Ma cosa c’è davvero dietro tutto questo accanimento? Sono solo gli errori di Kanye o si cela la rottura di schemi in cui il mondo fittizio di Hollywood e, più in generale statunitense, è intrappolato? Negli ultimi giorni, qualunque testata giornalistica, ha criticato Kanye Omari West, il quale sbagliando pubblicamente, si è reso vulnerabile attraverso ogni piattaforma. Con screenshots e dichiarazioni pressoché assurde, antisemite e sconclusionate, poi ritrattate; con teorie sull’omicidio di George Floyd e con richieste di perdono e ammissioni di colpe, si è lanciato da solo nella vasca degli squali. Tutto questo, senza palesemente riuscire a mantenere lucidità e consapevolezza.

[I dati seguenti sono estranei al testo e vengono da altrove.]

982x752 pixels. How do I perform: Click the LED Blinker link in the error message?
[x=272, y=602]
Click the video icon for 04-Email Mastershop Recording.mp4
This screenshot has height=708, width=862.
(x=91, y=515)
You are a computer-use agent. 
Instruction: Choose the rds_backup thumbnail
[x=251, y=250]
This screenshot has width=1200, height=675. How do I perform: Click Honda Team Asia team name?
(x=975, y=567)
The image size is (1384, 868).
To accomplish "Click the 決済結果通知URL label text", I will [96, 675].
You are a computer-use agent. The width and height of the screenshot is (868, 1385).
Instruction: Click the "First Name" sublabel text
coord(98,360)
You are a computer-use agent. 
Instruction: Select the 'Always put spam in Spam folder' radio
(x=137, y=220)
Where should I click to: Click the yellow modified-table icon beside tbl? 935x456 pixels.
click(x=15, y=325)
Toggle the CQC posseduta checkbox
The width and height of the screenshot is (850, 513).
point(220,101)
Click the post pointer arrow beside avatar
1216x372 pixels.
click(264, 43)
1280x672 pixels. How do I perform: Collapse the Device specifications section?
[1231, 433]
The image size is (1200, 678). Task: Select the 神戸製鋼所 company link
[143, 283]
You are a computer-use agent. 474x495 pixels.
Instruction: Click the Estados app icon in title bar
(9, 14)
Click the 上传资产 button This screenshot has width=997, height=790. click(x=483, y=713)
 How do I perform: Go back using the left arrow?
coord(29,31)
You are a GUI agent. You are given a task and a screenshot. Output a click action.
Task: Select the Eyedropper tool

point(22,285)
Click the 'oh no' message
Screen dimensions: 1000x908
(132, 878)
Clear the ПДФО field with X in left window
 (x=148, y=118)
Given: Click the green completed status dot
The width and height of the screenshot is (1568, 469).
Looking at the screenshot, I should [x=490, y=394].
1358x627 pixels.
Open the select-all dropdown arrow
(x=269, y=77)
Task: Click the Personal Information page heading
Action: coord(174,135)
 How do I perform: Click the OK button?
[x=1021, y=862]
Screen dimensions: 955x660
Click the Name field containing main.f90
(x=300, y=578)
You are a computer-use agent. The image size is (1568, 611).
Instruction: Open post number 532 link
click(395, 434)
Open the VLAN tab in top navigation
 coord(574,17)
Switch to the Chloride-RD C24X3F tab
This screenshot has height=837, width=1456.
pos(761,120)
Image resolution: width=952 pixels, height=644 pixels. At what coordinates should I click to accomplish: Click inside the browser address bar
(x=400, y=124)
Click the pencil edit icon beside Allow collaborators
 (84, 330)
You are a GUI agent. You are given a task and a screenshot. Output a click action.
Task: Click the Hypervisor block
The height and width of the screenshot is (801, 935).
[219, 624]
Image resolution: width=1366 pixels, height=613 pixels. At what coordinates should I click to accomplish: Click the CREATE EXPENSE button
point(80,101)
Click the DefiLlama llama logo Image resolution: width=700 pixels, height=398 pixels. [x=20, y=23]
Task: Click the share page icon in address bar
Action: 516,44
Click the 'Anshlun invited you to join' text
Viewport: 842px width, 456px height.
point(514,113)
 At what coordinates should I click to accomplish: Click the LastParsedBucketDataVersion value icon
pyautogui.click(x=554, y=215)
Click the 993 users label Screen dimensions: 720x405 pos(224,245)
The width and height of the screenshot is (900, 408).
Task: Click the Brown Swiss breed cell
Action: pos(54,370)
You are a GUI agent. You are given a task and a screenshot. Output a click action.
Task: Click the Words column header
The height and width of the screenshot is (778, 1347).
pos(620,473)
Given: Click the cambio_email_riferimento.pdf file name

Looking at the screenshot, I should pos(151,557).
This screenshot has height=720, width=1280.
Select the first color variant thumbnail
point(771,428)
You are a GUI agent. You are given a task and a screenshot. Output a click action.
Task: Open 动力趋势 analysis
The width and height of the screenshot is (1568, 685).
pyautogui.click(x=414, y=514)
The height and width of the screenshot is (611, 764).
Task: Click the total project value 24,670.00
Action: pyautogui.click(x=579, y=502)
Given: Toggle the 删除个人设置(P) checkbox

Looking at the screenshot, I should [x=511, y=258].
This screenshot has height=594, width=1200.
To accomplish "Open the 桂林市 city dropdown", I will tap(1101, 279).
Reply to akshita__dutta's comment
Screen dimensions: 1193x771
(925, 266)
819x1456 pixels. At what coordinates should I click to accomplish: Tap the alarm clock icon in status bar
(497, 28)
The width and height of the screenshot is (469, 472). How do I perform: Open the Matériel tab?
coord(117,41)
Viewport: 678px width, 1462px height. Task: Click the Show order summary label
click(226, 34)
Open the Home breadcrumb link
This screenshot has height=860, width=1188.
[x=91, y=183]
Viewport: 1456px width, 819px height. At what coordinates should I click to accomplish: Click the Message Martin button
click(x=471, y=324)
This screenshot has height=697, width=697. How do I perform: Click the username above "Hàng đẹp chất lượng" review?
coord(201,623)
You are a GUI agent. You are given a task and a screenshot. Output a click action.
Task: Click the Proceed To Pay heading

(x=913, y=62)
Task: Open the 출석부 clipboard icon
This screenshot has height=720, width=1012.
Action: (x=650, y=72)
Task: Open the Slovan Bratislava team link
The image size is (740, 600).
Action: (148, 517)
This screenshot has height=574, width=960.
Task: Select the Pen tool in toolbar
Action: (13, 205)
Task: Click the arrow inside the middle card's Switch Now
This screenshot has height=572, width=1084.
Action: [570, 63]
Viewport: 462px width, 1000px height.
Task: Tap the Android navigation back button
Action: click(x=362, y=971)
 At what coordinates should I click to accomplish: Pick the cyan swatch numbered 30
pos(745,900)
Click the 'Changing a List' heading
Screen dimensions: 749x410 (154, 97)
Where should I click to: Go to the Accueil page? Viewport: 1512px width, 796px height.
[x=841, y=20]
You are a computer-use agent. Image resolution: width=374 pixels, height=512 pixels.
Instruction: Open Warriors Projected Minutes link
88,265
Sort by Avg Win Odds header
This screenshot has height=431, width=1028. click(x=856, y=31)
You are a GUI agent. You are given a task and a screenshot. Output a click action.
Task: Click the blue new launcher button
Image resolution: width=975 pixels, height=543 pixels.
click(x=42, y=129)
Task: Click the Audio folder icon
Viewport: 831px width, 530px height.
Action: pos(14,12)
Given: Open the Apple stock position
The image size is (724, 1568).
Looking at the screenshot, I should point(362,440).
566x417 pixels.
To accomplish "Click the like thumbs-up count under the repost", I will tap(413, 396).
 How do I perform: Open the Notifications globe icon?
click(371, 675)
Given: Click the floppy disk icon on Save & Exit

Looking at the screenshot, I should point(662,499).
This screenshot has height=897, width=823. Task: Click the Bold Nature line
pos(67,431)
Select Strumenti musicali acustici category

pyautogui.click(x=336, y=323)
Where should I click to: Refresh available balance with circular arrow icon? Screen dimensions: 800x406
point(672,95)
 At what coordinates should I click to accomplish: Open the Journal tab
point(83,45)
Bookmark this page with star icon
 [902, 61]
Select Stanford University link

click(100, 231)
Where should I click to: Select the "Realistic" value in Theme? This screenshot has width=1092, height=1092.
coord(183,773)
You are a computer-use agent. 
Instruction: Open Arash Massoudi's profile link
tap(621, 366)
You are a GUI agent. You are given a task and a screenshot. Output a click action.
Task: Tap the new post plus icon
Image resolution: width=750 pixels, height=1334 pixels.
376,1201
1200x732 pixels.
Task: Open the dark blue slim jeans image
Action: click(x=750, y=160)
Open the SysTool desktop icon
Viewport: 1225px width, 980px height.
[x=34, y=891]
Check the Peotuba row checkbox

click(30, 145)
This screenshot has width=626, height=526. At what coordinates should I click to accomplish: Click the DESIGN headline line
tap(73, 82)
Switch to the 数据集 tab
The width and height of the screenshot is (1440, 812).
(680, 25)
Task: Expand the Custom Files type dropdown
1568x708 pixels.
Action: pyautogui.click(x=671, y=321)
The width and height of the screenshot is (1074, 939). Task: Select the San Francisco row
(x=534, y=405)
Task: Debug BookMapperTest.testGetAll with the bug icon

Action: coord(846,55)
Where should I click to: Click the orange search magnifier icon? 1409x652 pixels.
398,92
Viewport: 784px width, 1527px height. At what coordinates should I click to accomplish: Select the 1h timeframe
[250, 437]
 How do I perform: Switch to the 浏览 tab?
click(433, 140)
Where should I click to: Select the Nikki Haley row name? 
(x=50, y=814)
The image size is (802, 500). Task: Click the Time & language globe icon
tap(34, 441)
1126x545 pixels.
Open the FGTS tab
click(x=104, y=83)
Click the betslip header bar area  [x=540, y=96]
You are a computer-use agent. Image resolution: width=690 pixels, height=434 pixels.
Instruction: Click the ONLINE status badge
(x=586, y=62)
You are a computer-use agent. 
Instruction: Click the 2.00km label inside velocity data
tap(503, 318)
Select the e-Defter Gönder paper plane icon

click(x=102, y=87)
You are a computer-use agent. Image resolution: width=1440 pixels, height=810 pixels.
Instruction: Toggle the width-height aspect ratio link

Ciò che il mondo sembra aver dimenticato è che sia affetto da bipolarismo di tipo 1. Da qualche giorno, ha addirittura richiesto di cambiare nome e cognome, modificandolo semplicemente in ‘’Ye’’, rilasciando interviste come se stesse parlando di un’altra persona.

La sua, però, è fragilità e forza, genio e follia allo stesso tempo. Sono estremamente convinta che sia uno dei migliori artisti viventi. E non lo affermo da fan sfegatata della sua musica o del suo design, perché non lo sono particolarmente. Non lo affermo perché giustifico o appoggio le sue idee. Lo affermo sulla base di ciò che la sua anima è stata in grado di produrre, facendo si che, spesso, il suo stesso bipolarismo fosse veicolo della sua arte.

Ma attenzione: Kanye è Kanye, non è la sua patologia. Mi è stato insegnato a normalizzare le condizioni e le patologie che affliggono l’anima, perché invisibili, ma non meno dolorose. Quello che dovrebbe farci riflettere, è l’ormai trito e ritrito tema della ‘’giustizia’’, del sostegno di ciò che la nostra società categorizza come gli ‘’ultimi’’. L’attenzione mediatica fatta di pura retorica sulle patologie psichiche, si è dimostrata, adesso più che mai, effimera. A nessuno è sembrato interessare della salute mentale di Kanye West. C’è stata un rincorsa a chi, con parole migliori, sapesse annientarlo meglio, perché è così che si fa con chi ha fama: diventa fondamentale il messaggio, si ingigantisce l’errore, si punta il dito e l’analisi si riduce a zero. Improvvisamente non esiste l’essere umano che diventa improvvisamente ‘’pericolo da neutralizzare’’. A nessuno è importato capire la psicologia di chi vive la sua condizione, perché ricco e famoso, quindi ‘’felice’’ e con caratteristiche inumane. Non occorre far riferimento ad una malattia per giustificare cadute di stile, mosse di marketing scomode o dichiarazioni deliranti, ma bisogna tenerne conto. Dov’è, adesso, il tanto millantato politicamente corretto?